== Data for this task
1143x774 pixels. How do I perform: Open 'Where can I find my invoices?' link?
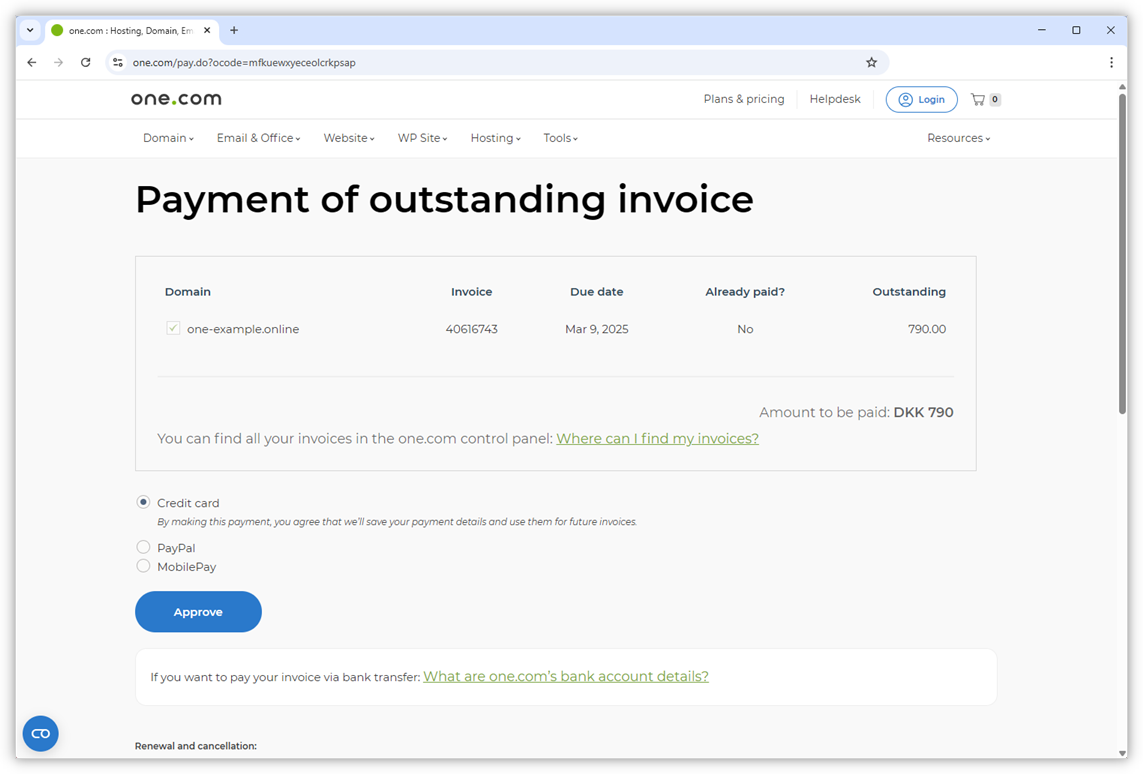tap(657, 438)
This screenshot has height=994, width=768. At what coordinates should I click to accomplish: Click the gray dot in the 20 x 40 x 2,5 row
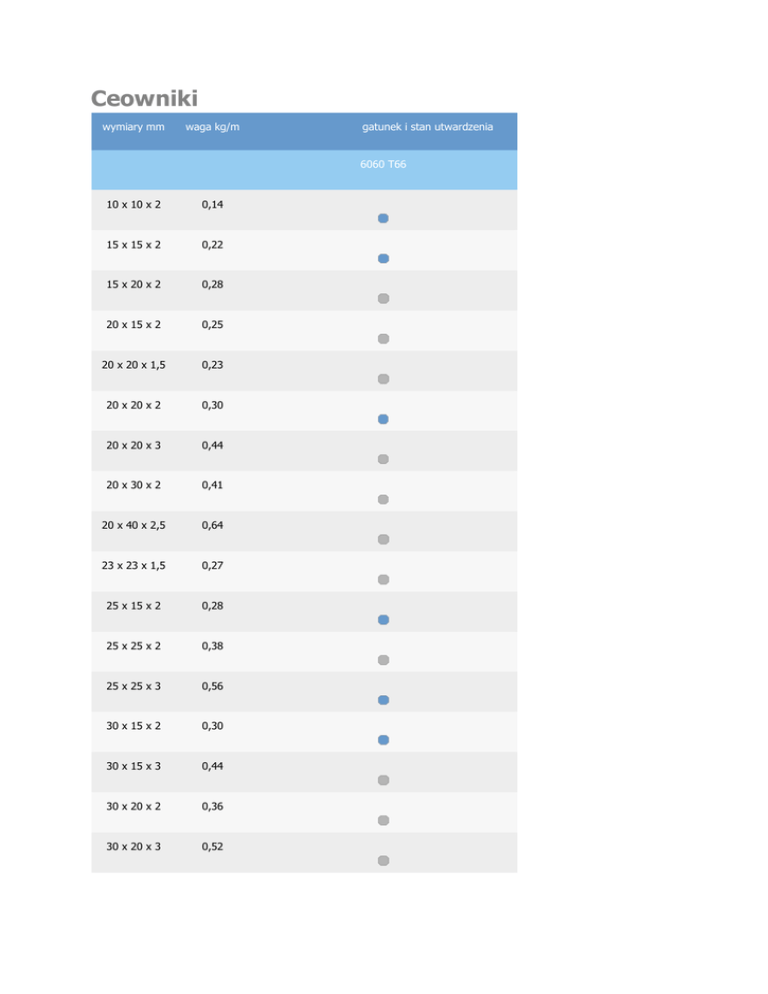coord(383,539)
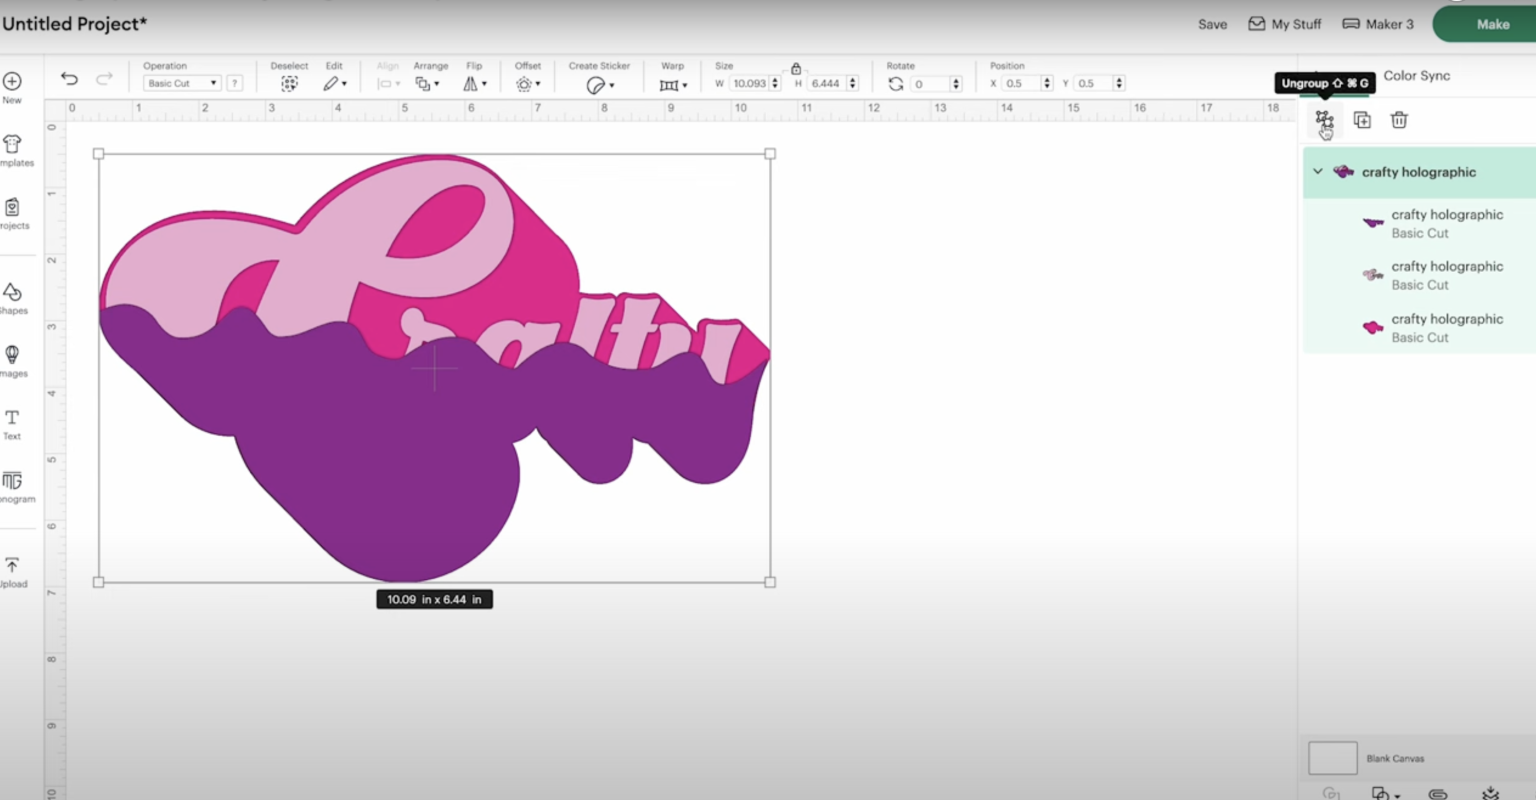
Task: Open the Offset dropdown
Action: click(x=528, y=84)
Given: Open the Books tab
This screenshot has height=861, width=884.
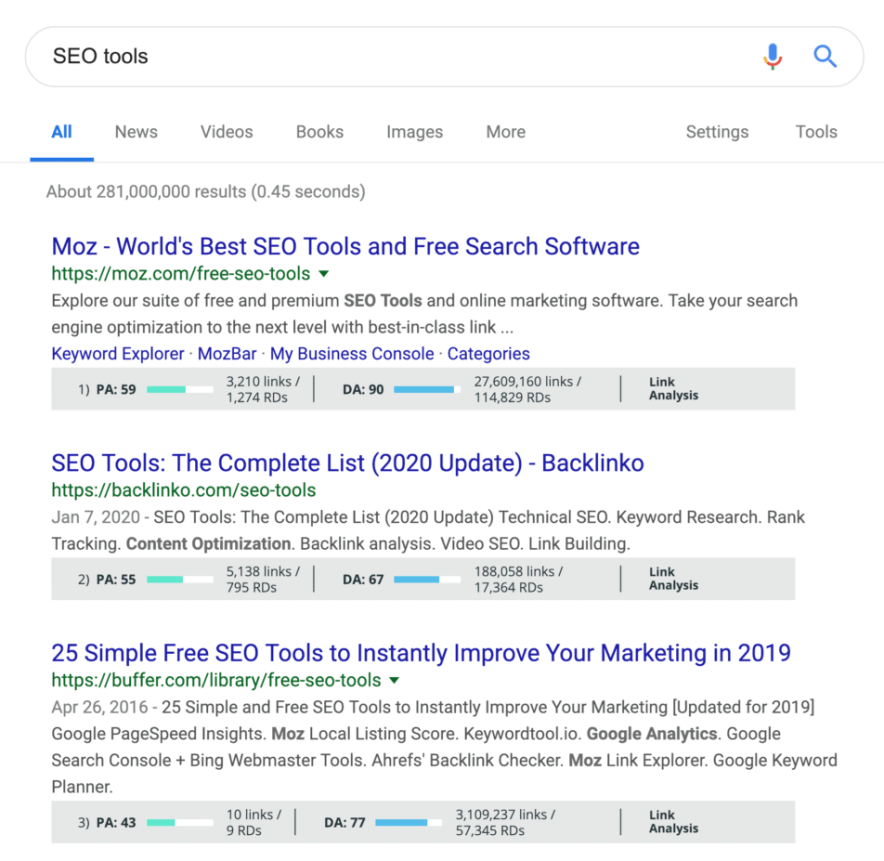Looking at the screenshot, I should 319,132.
====
Task to complete
Each record above must be set down again unchanged, with its pictures left out.

Response for this exercise
1143x774 pixels. How do I perform: Open 'Where can I find my invoices?' link?
tap(657, 438)
This screenshot has height=994, width=768. At what coordinates should I click to accomplish: Click the gray dot in the 20 x 40 x 2,5 row
coord(383,539)
Task: Open the Offset dropdown
Action: click(x=528, y=84)
Given: Open the Books tab
This screenshot has height=861, width=884.
Looking at the screenshot, I should 319,132.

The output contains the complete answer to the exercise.